-------- The input

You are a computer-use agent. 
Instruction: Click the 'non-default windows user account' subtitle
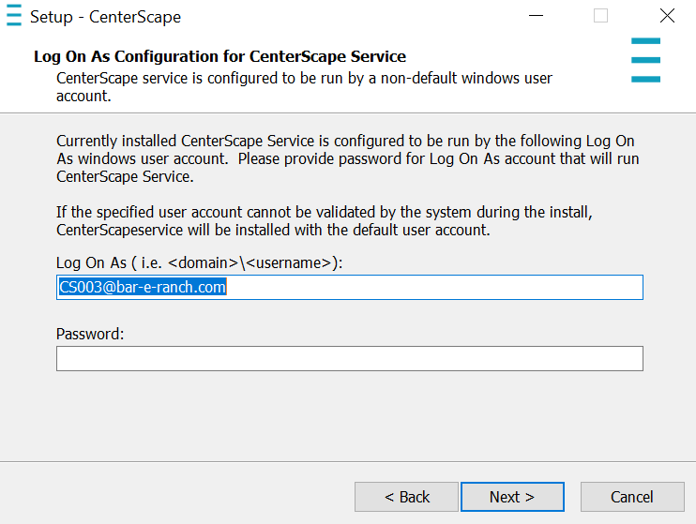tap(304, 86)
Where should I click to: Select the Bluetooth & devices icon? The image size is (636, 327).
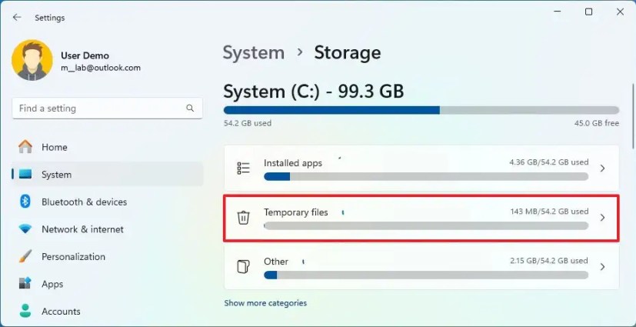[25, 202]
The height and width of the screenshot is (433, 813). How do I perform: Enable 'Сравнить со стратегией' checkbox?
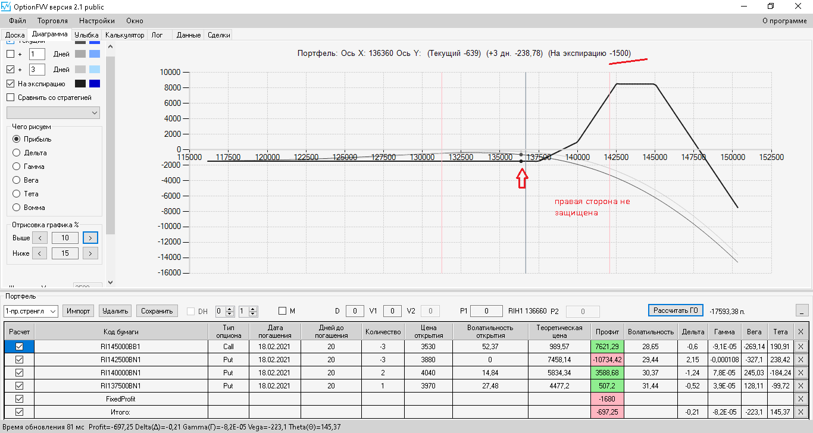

----------------

Goal of the exercise: All lines from the one bearing "Instruction: Click the" through the last line of the records, and only those, should be duplicated exactly; no picture belongs in the copy.

Result:
Instruction: Click the 'non-default windows user account' subtitle
tap(304, 86)
Where should I click to: Select the Bluetooth & devices icon? The image size is (636, 327).
[25, 202]
The height and width of the screenshot is (433, 813). How do I perform: Enable 'Сравнить со стратегией' checkbox?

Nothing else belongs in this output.